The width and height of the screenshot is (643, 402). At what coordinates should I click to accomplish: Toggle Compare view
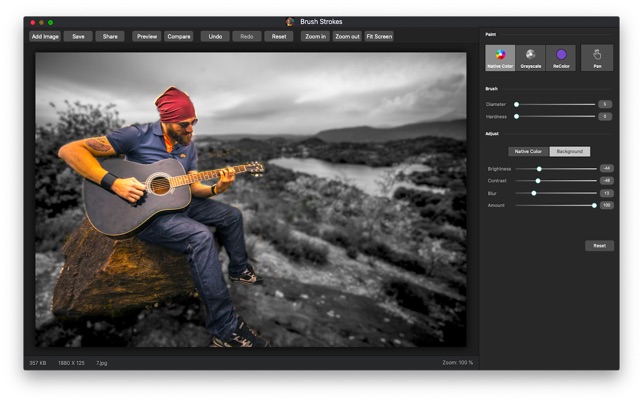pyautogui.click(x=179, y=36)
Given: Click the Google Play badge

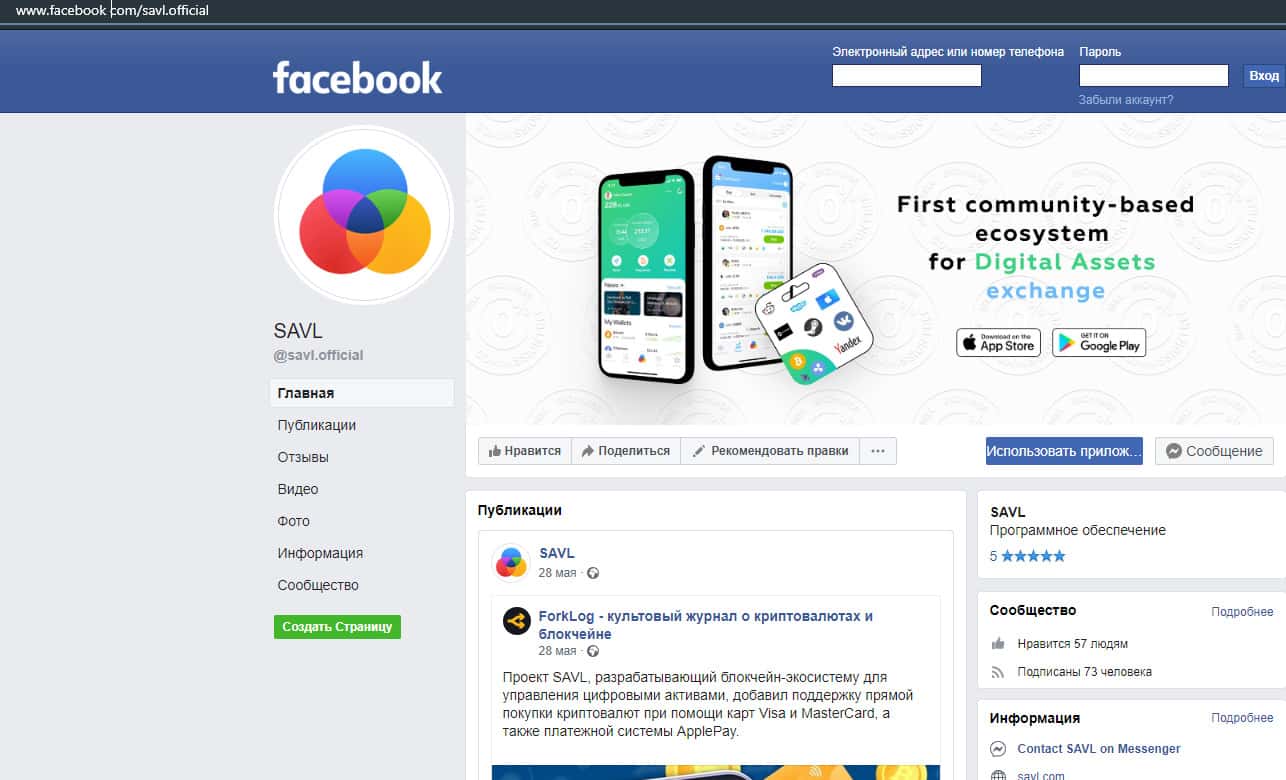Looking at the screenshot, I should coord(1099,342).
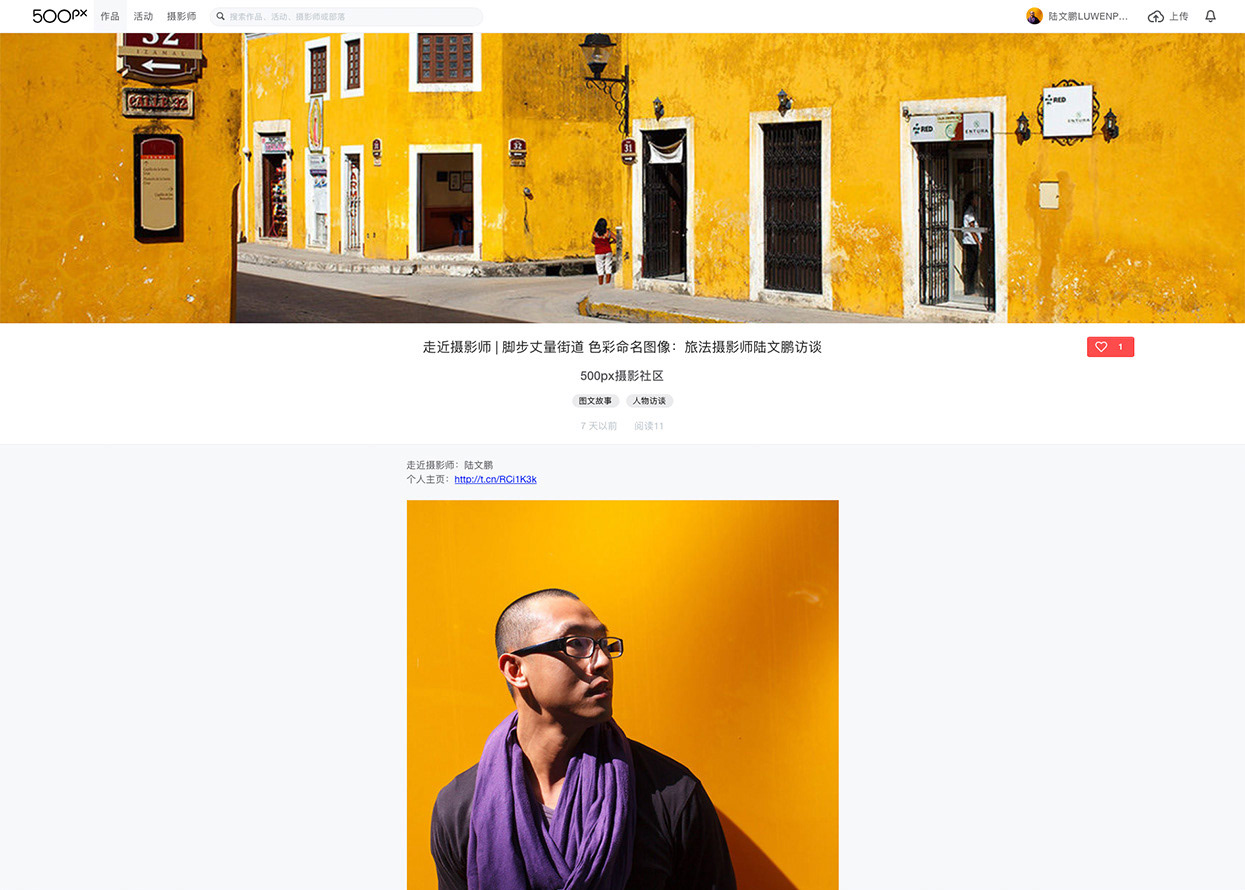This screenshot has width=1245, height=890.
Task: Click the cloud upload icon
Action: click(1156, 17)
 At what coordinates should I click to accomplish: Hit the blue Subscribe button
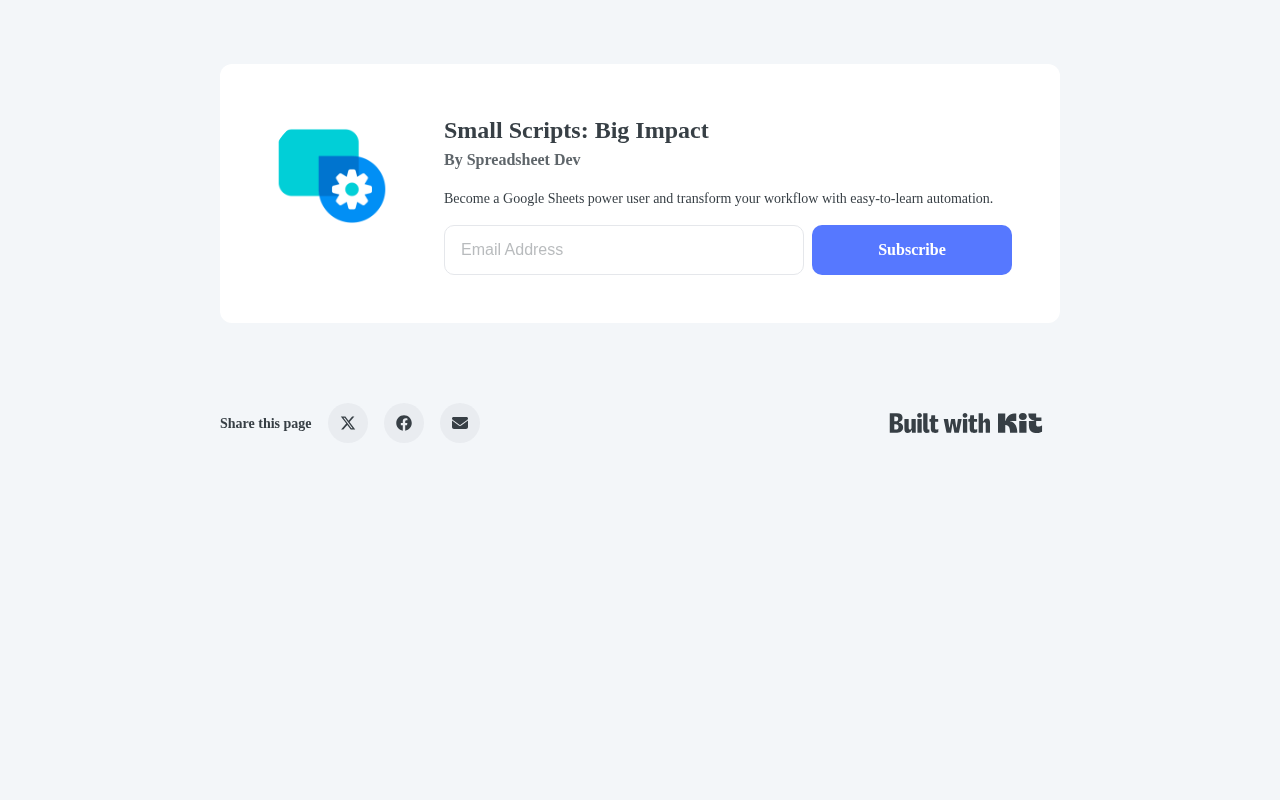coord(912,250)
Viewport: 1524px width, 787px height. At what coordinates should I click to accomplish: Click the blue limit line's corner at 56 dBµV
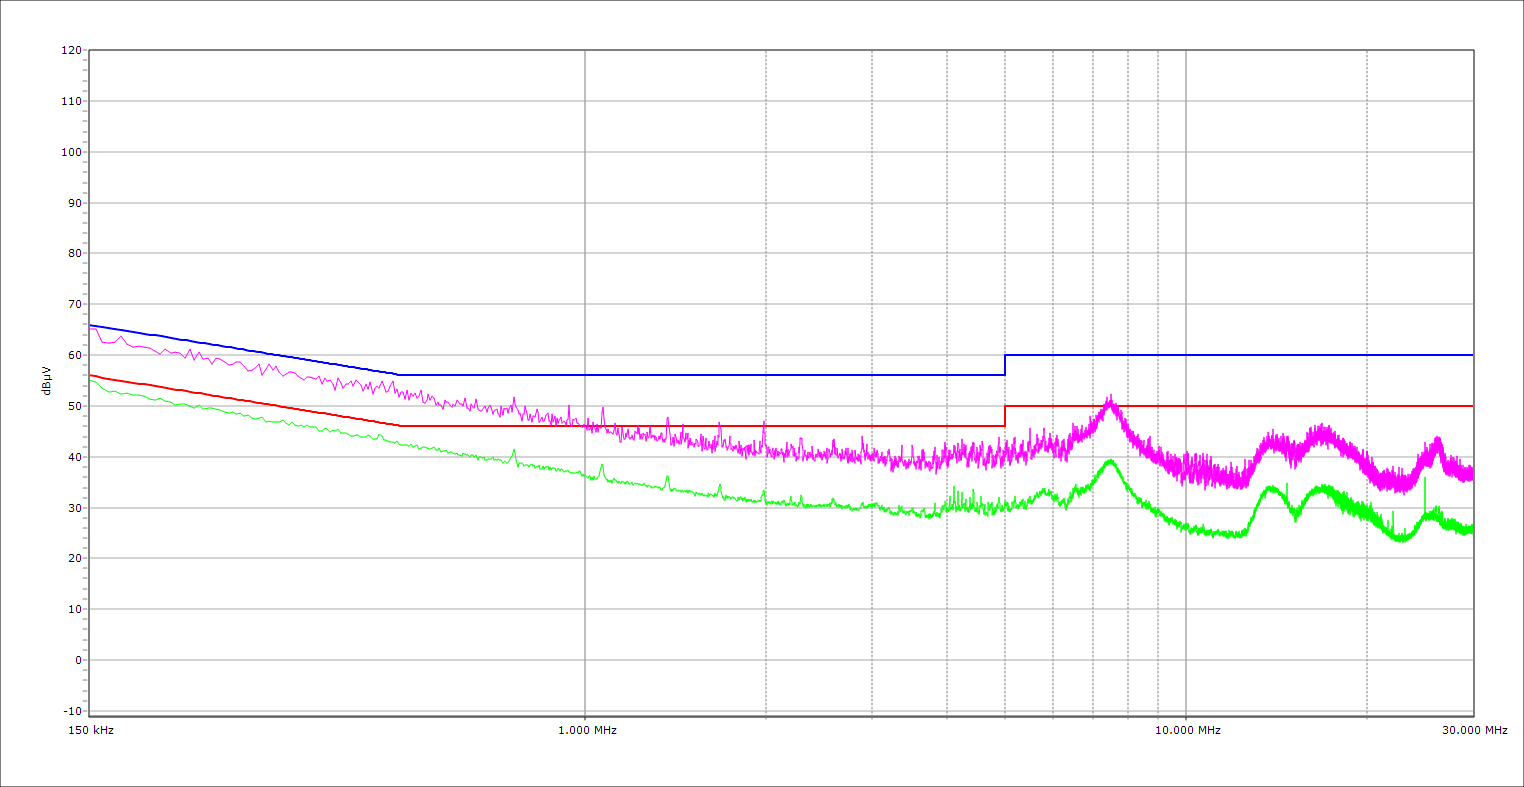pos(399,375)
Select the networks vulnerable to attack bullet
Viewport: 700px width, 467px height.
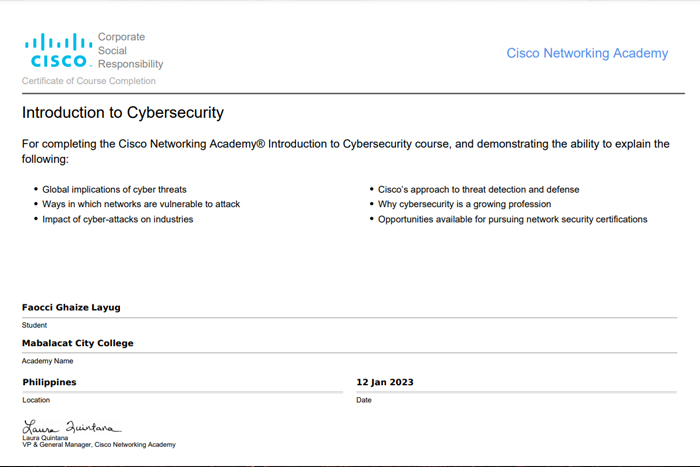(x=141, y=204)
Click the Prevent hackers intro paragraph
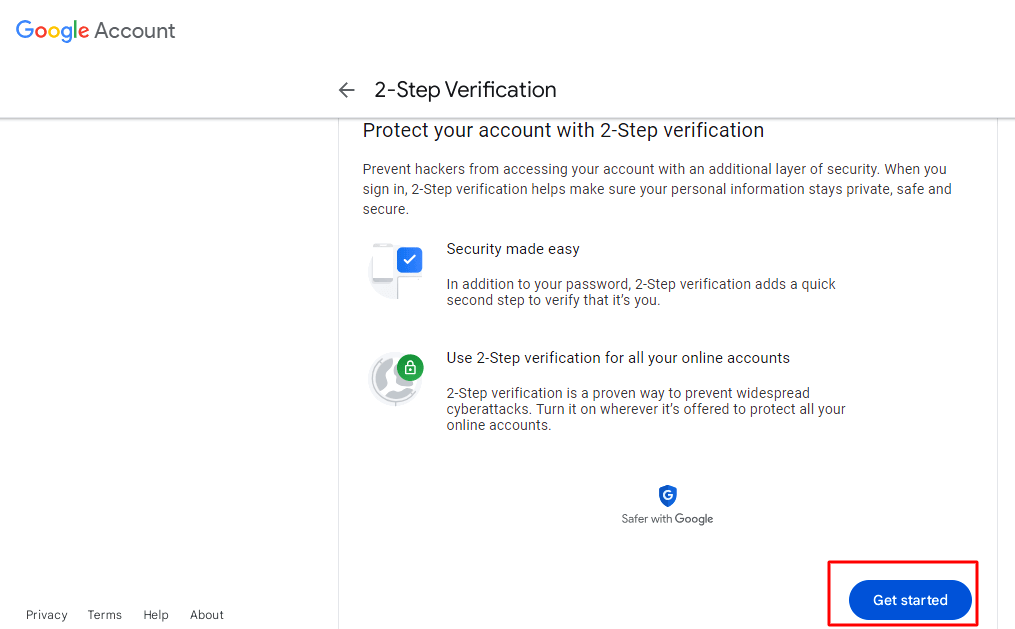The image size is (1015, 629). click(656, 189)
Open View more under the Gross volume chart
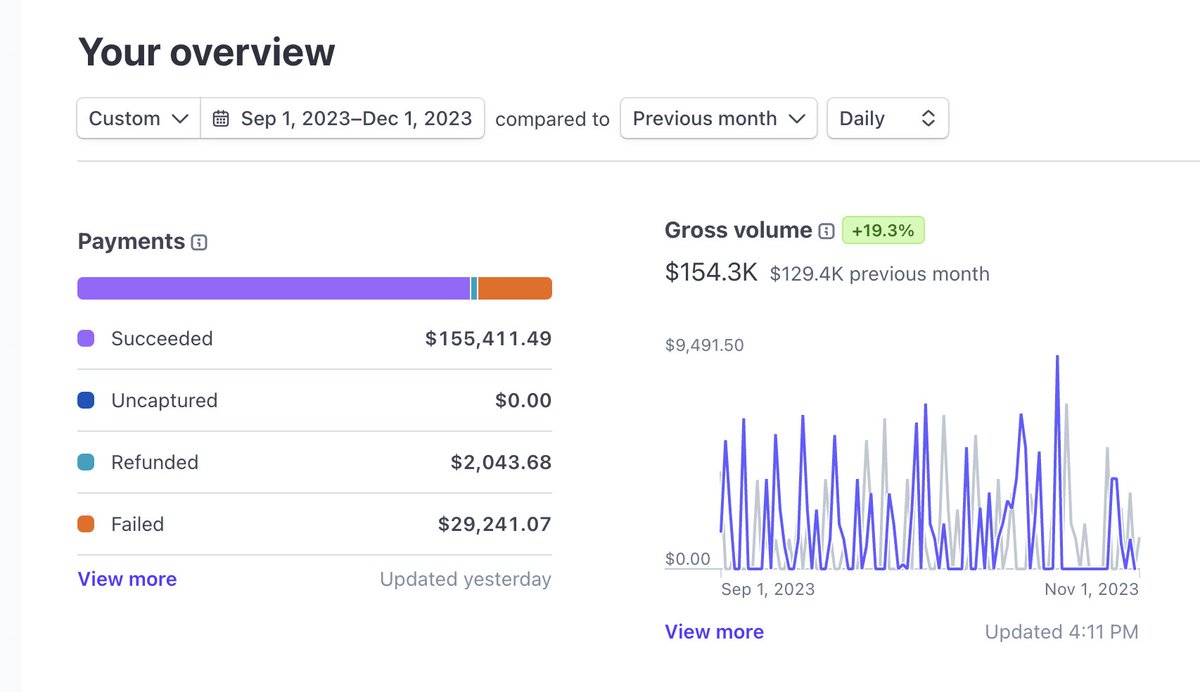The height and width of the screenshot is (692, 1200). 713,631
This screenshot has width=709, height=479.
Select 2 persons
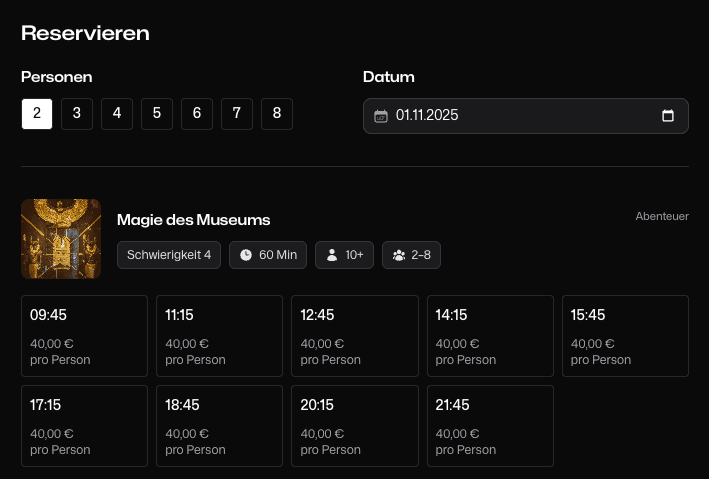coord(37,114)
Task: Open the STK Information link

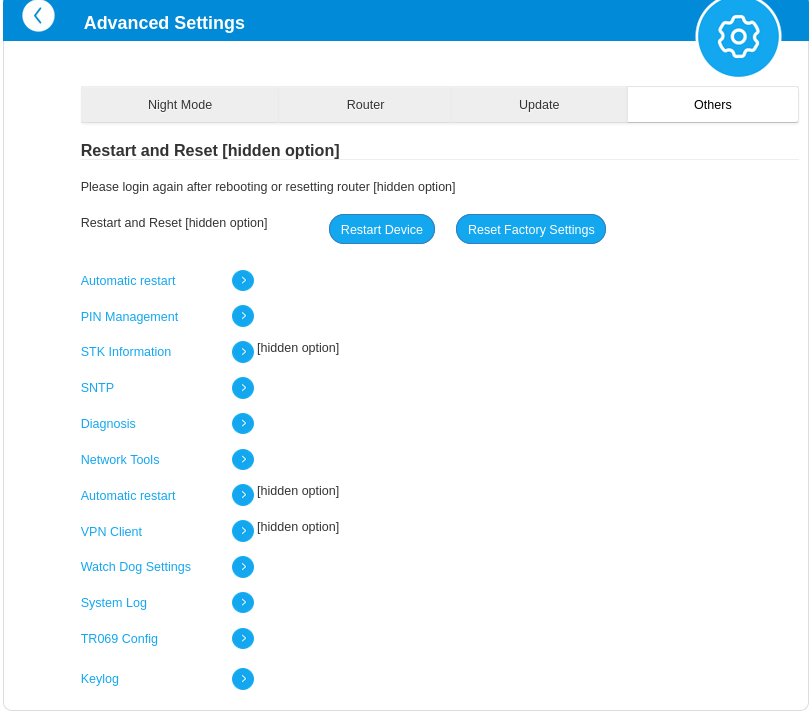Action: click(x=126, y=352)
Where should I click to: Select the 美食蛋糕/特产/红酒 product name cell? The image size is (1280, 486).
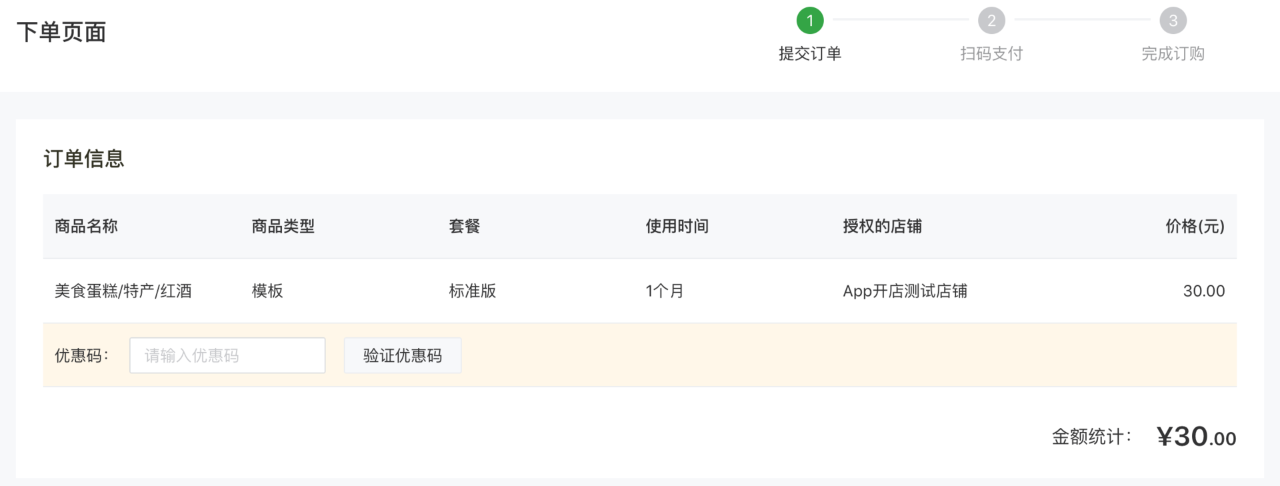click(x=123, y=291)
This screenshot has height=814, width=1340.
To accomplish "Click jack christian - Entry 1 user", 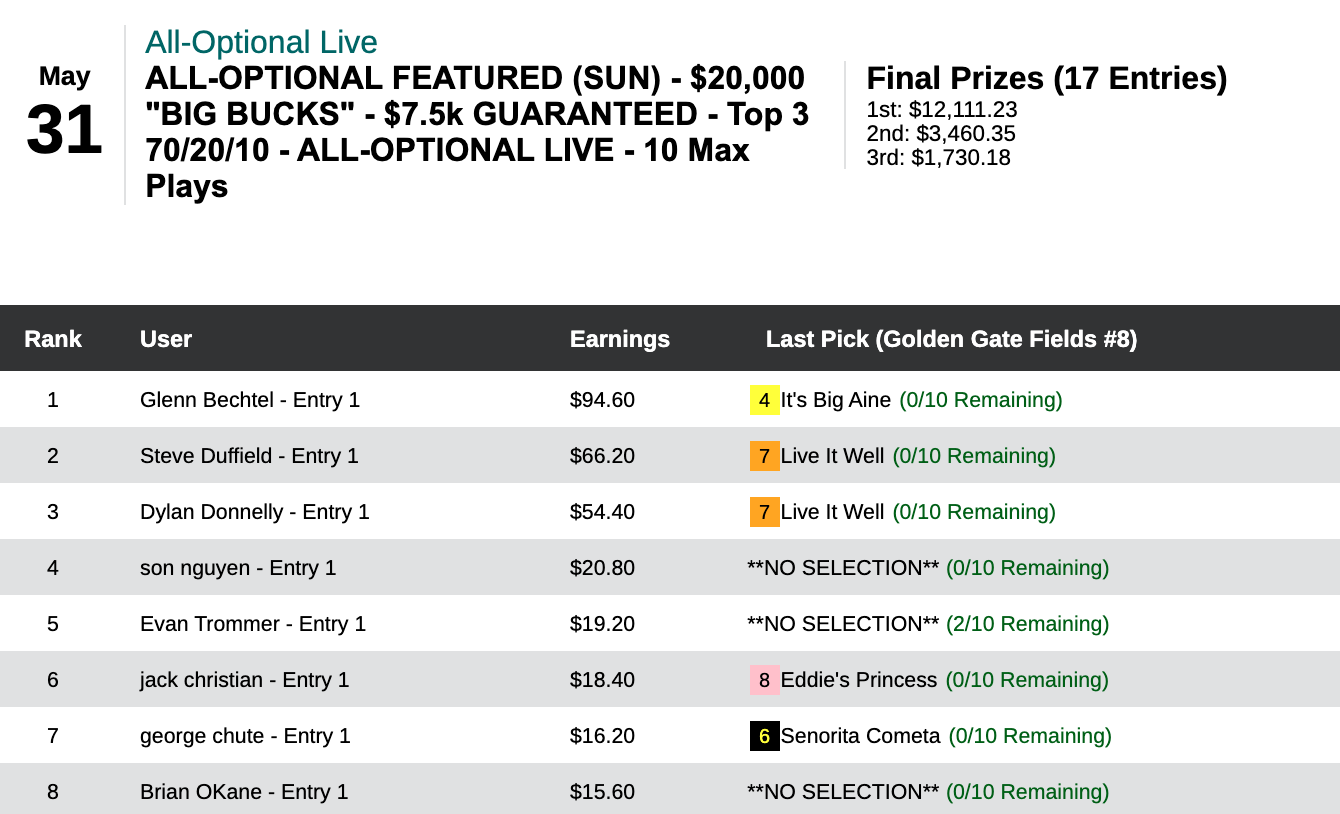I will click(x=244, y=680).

» **WHAT TO DO**
Copy word for word the span of the records above that begins at the line with "Select 2 persons" and ends at the line with "This screenshot has height=814, width=1340.", including those two lines but not the pictures.

» **RESULT**
Select 2 persons
coord(37,114)
Task: Open the STK Information link

Action: click(x=126, y=352)
Where should I click to: Select the 美食蛋糕/特产/红酒 product name cell? The image size is (1280, 486).
click(x=123, y=291)
This screenshot has height=814, width=1340.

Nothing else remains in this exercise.